■ TASK BRIEF:
Rewrite the entries from the line containing "Where should I click to: Click the dashed-outline" through the line containing "Viewport: 816px width, 360px", swapping "lever" for "handle" and keeping everything else unchanged.

· · · ·

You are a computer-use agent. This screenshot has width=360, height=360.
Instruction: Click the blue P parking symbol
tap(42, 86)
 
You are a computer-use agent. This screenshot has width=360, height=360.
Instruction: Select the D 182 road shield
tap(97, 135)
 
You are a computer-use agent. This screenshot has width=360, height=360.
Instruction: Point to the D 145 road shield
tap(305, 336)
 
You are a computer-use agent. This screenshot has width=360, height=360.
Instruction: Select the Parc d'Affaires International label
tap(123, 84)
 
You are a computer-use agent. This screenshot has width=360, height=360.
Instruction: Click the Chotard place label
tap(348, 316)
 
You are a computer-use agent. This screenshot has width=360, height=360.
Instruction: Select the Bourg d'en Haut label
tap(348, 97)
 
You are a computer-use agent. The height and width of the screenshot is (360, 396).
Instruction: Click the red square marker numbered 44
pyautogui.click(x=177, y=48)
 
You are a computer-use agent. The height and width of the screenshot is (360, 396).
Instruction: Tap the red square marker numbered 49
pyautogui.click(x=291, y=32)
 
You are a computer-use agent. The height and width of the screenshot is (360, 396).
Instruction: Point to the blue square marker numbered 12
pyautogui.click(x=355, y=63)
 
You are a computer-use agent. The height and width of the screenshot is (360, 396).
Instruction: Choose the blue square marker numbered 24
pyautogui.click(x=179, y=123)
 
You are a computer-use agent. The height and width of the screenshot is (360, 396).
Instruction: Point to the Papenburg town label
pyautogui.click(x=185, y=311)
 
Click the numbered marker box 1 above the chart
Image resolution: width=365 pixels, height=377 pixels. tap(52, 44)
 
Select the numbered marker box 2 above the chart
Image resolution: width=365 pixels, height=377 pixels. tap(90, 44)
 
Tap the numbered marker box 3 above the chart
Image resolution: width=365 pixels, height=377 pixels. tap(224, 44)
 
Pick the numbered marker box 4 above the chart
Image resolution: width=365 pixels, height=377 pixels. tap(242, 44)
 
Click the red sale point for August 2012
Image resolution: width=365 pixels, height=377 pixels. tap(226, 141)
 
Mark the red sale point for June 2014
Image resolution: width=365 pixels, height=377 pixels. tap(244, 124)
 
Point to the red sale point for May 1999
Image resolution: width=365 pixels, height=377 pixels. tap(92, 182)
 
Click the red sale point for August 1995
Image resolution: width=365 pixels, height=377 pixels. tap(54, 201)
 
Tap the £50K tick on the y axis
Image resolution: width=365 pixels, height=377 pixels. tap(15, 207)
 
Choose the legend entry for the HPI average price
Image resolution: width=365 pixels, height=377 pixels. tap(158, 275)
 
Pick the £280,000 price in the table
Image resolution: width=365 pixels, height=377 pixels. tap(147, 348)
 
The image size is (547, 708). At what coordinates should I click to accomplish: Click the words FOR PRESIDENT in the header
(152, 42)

· · · ·

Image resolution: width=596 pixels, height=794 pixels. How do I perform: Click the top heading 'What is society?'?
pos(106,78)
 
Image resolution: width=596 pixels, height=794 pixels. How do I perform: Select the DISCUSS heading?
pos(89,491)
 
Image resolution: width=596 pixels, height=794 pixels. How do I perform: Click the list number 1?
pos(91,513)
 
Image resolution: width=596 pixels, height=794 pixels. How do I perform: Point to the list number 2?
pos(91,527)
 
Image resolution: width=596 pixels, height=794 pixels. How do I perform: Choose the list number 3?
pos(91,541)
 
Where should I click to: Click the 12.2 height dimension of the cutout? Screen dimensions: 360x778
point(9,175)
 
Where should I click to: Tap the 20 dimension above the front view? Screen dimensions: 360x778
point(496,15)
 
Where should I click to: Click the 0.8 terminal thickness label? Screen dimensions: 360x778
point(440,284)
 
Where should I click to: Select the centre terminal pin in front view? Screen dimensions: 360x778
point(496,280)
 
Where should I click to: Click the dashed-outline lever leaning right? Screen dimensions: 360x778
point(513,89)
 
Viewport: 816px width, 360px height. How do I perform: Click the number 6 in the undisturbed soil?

· · · ·

■ ANSWER TO THE PROBLEM:
Where should I click to: Click the dashed-outline handle leaning right? Screen dimensions: 360x778
point(513,89)
 
Viewport: 816px width, 360px height. How do I perform: Click the number 6 in the undisturbed soil?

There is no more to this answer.